→ **Required work**
Every line of the records below from the line with "Go to the first" up to and including the line with "Given: Open the marker list dropdown" must be reproduced exactly, and no line outside that range.

Pixel coordinate grounding data:
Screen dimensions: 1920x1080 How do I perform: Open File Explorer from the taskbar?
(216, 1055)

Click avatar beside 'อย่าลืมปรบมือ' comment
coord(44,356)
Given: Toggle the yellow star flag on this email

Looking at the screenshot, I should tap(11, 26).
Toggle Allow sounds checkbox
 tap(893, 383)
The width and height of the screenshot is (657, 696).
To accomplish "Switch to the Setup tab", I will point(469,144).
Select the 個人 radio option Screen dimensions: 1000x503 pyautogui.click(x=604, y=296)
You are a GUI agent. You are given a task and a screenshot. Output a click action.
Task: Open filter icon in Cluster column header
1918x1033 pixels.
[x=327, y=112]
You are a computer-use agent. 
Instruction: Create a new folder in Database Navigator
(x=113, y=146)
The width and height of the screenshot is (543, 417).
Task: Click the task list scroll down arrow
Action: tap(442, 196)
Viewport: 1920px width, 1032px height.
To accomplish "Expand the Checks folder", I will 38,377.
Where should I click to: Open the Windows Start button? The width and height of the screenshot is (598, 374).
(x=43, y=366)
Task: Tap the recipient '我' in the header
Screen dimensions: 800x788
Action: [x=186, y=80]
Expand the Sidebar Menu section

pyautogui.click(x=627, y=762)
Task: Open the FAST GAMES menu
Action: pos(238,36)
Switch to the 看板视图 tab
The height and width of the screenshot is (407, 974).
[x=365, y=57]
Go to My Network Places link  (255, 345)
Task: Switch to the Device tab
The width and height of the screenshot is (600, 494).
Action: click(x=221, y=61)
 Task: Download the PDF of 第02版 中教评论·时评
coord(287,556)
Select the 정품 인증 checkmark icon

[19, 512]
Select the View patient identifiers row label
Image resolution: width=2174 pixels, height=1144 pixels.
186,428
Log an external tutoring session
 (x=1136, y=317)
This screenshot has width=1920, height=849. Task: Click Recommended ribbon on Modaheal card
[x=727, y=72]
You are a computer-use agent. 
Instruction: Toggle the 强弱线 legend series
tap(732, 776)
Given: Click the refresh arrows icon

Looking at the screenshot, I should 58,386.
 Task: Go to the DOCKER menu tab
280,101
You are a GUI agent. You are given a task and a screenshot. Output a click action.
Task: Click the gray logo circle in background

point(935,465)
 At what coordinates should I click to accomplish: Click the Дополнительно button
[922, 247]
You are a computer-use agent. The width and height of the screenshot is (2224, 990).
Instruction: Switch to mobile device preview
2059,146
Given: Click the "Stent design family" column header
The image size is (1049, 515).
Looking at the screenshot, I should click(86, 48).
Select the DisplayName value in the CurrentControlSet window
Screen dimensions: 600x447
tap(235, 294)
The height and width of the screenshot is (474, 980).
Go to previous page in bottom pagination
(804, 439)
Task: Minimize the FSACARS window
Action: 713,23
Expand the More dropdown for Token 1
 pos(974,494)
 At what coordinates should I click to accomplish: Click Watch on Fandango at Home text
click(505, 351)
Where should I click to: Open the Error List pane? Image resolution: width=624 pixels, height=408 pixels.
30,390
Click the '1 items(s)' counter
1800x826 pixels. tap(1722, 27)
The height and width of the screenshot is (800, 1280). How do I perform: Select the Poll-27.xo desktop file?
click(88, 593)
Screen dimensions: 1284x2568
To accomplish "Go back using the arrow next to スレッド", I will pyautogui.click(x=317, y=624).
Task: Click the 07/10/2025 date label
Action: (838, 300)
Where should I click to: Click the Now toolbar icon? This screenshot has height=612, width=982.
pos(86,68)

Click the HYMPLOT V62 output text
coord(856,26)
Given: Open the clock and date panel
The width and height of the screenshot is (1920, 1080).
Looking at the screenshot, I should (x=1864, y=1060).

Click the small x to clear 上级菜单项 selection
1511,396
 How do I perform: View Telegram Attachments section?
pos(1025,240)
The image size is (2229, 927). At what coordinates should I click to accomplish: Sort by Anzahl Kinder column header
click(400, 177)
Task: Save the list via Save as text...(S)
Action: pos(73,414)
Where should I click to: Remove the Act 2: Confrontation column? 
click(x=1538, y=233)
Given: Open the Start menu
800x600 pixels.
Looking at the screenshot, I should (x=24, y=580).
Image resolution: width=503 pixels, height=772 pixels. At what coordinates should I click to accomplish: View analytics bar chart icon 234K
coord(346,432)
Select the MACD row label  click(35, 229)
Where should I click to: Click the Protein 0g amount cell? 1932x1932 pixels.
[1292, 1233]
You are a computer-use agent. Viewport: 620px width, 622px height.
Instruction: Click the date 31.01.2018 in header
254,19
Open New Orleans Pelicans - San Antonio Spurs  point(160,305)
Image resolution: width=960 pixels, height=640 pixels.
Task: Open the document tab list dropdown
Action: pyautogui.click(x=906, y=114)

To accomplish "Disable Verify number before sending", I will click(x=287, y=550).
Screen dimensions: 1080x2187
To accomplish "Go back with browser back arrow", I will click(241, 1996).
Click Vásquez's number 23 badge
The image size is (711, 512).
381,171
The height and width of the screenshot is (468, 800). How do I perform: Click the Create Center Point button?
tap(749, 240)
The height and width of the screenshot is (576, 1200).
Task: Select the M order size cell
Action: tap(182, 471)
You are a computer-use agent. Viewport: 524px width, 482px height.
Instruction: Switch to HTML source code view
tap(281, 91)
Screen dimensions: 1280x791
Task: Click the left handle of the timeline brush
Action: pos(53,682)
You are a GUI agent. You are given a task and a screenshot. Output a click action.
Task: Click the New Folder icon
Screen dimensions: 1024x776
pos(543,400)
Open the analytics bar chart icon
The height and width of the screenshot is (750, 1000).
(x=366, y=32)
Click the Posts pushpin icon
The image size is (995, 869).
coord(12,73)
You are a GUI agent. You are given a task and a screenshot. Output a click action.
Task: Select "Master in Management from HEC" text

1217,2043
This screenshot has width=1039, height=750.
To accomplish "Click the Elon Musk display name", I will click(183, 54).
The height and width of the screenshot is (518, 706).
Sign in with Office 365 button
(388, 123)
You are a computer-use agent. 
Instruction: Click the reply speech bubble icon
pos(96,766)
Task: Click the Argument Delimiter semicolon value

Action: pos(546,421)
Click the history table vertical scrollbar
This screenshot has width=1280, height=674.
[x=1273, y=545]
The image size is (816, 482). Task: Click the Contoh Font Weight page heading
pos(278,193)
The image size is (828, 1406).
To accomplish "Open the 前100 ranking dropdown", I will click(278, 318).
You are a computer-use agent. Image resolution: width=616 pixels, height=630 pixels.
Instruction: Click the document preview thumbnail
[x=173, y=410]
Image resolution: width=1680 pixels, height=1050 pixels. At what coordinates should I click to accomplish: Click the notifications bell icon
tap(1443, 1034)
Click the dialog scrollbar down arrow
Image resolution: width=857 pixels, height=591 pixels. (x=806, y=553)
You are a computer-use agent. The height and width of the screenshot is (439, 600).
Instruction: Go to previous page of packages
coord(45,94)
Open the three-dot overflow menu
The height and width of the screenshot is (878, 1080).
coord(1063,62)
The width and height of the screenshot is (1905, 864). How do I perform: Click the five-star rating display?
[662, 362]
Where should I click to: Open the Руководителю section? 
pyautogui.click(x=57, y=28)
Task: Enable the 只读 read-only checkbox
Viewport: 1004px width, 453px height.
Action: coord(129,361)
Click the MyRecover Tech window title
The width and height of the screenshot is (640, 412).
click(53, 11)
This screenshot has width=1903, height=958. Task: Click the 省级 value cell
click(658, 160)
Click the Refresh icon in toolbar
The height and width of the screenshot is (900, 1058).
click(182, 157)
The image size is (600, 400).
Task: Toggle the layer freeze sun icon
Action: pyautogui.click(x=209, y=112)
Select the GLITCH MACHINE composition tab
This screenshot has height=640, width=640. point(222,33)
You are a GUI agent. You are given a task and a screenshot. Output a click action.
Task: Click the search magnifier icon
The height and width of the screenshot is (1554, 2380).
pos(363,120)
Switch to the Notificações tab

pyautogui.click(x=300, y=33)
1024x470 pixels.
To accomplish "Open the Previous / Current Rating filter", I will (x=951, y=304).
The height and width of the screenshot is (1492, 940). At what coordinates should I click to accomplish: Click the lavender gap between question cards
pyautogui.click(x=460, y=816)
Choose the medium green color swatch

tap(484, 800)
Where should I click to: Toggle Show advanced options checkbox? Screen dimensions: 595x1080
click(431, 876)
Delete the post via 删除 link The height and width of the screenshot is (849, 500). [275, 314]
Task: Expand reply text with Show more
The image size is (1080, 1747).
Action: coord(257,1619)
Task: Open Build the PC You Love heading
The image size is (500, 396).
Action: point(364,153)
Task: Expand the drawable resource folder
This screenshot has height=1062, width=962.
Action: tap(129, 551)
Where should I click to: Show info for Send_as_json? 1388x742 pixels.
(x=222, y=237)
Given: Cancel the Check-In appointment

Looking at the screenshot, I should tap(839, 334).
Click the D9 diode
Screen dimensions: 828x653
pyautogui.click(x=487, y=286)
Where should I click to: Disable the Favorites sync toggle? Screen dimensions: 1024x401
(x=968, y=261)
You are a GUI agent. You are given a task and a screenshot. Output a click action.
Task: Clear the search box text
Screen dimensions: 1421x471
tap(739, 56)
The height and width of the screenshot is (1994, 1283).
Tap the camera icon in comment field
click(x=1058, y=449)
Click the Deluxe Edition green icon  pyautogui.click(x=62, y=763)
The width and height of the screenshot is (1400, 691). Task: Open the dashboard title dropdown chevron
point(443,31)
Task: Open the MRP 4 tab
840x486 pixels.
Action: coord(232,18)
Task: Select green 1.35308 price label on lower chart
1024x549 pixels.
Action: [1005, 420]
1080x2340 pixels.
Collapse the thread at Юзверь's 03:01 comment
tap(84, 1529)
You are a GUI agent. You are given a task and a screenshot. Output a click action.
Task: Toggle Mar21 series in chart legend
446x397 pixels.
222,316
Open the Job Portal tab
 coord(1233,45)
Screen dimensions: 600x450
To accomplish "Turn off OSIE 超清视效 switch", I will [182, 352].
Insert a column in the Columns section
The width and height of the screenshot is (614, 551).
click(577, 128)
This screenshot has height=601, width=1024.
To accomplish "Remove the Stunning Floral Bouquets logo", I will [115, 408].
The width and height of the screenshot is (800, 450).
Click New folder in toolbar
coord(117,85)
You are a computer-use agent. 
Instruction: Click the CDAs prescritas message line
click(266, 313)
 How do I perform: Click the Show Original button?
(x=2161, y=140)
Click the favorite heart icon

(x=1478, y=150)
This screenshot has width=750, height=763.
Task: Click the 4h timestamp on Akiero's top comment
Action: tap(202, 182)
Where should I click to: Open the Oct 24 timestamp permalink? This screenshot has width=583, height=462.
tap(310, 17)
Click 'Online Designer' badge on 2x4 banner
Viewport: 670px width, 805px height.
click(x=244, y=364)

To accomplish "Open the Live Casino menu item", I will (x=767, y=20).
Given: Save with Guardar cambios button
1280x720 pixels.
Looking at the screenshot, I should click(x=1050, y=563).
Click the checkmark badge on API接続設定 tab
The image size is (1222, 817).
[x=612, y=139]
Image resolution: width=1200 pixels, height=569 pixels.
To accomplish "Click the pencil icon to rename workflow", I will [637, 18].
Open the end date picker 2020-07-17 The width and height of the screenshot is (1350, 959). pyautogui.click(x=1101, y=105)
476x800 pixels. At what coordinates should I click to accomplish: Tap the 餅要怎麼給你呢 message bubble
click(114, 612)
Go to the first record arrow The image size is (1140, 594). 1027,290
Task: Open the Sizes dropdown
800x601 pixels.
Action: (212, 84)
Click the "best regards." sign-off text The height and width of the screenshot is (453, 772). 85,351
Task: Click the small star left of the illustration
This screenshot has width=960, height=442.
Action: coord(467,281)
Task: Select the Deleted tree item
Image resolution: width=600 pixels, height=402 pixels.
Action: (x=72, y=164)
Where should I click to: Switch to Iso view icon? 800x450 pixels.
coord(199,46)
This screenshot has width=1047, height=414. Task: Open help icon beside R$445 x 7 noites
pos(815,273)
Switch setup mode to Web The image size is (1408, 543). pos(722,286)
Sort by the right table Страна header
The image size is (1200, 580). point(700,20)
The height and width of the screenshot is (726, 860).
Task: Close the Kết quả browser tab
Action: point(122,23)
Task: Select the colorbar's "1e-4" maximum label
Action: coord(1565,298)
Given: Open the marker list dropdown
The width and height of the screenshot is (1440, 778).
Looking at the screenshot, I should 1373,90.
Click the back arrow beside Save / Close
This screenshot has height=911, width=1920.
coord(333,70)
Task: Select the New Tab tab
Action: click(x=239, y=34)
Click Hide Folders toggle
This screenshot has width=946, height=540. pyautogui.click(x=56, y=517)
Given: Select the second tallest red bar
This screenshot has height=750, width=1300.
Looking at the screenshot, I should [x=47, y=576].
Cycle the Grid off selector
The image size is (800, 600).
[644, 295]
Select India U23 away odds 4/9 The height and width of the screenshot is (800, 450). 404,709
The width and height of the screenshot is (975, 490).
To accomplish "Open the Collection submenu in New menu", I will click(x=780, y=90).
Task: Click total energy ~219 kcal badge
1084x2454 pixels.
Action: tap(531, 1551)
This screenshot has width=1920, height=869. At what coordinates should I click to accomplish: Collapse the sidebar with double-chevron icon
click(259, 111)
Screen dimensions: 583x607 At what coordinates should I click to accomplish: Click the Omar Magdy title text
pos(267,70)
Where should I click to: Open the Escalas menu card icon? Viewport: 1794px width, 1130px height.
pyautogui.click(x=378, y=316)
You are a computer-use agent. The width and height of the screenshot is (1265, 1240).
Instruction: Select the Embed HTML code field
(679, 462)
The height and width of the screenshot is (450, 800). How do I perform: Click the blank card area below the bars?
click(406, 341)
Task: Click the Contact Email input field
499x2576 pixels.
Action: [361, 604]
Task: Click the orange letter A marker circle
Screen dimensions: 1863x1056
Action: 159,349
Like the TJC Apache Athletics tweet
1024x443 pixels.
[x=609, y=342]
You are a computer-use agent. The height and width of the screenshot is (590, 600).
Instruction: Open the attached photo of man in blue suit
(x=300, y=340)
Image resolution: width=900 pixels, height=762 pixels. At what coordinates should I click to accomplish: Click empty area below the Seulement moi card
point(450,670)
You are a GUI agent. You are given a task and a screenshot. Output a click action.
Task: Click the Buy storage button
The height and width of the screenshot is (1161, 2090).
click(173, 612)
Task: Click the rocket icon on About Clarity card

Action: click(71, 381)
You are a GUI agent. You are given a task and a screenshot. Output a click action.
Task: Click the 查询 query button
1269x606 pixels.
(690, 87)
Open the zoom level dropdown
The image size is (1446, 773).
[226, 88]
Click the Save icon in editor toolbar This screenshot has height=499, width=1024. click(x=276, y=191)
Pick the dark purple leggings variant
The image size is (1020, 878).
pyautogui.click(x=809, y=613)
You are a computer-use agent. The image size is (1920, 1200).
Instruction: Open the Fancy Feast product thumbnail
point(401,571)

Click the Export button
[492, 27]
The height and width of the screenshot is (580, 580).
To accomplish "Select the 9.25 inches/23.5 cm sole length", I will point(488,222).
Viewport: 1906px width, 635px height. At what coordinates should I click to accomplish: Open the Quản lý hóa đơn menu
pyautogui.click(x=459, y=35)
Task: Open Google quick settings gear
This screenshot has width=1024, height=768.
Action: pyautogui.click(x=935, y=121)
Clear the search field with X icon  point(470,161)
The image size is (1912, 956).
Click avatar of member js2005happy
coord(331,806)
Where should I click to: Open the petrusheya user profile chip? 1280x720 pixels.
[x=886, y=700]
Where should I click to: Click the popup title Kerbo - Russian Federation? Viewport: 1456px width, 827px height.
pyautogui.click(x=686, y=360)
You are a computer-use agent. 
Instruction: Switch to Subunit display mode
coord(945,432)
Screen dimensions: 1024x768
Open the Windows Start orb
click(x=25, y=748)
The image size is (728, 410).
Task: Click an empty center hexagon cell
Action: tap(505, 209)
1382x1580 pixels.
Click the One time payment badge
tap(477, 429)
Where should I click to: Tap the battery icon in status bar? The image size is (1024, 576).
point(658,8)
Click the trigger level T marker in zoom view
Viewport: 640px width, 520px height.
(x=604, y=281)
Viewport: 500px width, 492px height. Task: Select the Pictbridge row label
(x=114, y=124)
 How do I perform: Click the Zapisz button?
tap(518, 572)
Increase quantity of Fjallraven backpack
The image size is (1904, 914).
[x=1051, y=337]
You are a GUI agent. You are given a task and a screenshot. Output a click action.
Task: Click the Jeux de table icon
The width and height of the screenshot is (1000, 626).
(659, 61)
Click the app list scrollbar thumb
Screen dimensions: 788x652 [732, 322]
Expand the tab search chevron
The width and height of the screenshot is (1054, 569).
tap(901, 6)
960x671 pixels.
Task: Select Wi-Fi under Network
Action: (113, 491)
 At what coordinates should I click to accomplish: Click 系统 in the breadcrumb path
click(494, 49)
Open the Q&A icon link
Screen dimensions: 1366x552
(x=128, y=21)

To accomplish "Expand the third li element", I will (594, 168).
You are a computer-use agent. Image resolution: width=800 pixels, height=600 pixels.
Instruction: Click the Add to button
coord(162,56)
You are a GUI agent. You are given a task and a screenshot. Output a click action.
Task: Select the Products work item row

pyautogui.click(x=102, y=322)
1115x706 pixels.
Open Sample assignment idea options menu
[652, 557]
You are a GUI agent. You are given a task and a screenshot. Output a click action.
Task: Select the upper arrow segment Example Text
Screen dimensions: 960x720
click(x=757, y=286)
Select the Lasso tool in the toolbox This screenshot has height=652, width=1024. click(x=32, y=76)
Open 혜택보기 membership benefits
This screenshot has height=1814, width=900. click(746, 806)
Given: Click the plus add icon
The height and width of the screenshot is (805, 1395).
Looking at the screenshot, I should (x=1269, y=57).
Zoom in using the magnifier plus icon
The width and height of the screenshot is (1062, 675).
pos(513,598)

→ **Output**
Go to the first record arrow The image size is (1140, 594). 1027,290
Task: Open the Sizes dropdown
800x601 pixels.
Action: (212, 84)
Click the "best regards." sign-off text The height and width of the screenshot is (453, 772). 85,351
Task: Click the small star left of the illustration
This screenshot has width=960, height=442.
Action: coord(467,281)
Task: Select the Deleted tree item
Image resolution: width=600 pixels, height=402 pixels.
Action: (x=72, y=164)
Where should I click to: Switch to Iso view icon? 800x450 pixels.
coord(199,46)
This screenshot has width=1047, height=414. Task: Open help icon beside R$445 x 7 noites
pos(815,273)
Switch setup mode to Web The image size is (1408, 543). pos(722,286)
Sort by the right table Страна header
The image size is (1200, 580). point(700,20)
The height and width of the screenshot is (726, 860).
Task: Close the Kết quả browser tab
Action: point(122,23)
Task: Select the colorbar's "1e-4" maximum label
Action: coord(1565,298)
Given: Open the marker list dropdown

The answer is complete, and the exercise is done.